Speiseöl Versorgung trotz Ukraine-Kriegs stabil

Trotz des anhaltenden Konfliktes in der Ukraine hat sich die Versorgung mit Speiseölen und Eiweißfutter normalisiert. Darauf weist der Verband der ölsaatenverarbeitenden Industrie (OVID) in Deutschland zum Jahrestag des russischen Angriffskrieges am 24. Februar hin.

Donnerstag, 23. Februar 2023 - Handel
Lebensmittel Praxis
Artikelbild Versorgung trotz Ukraine-Kriegs stabil
Bildquelle: Verband der ölsaatenverarbeitenden Industrie

Die ukrainischen Exporte von Getreide, Sonnenblumen und Raps hätten laut Verband beinahe wieder Vorkriegsniveau erreicht. „Unsere Anteilnahme gilt weiterhin den Menschen in der Ukraine, die größte Opfer und Entbehrungen ertragen müssen.
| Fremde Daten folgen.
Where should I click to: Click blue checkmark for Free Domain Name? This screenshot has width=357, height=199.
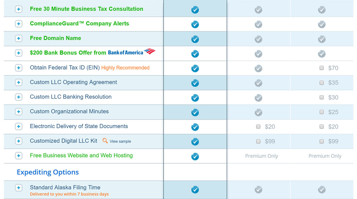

Durch den Handel mit Agrargütern können wir einen Beitrag leisten, um das Land zu unterstützen“, ist OVID-Präsidentin Jaana Kleinschmit von Lengefeld überzeugt. Seinen Bedarf an Sonnenblumenöl deckt Deutschland zu 94 Prozent über Importe. Weltweit zählen die Ukraine und Russland zu den wichtigsten Erzeugern von Sonnenblumenöl. 2021 exportierten beide Länder zusammen mehr als zehn Millionen Tonnen. Mit Kriegsausbruch kamen die ukrainischen Ölsaaten-Exporte nahezu zum Erliegen. Da bereits schlechte Ernten und die Corona-Pandemie die Märkte belastet hatten, kam es kurzfristig zu Lieferengpässen von Speiseölen in Deutschland. Die Krise habe jedoch gezeigt, dass der freie Markt funktioniere und sich Warenströme bei Bedarf schnell und effizient neu ausrichten könnten. „Die Politik sollte dies stärker berücksichtigen, statt durch immer neue Vorgaben die Lieferketten über Gebühr zu belasten. Damit wächst nur das Risiko von Versorgungskrisen weltweit“, kritisiert die OVID-Präsidentin.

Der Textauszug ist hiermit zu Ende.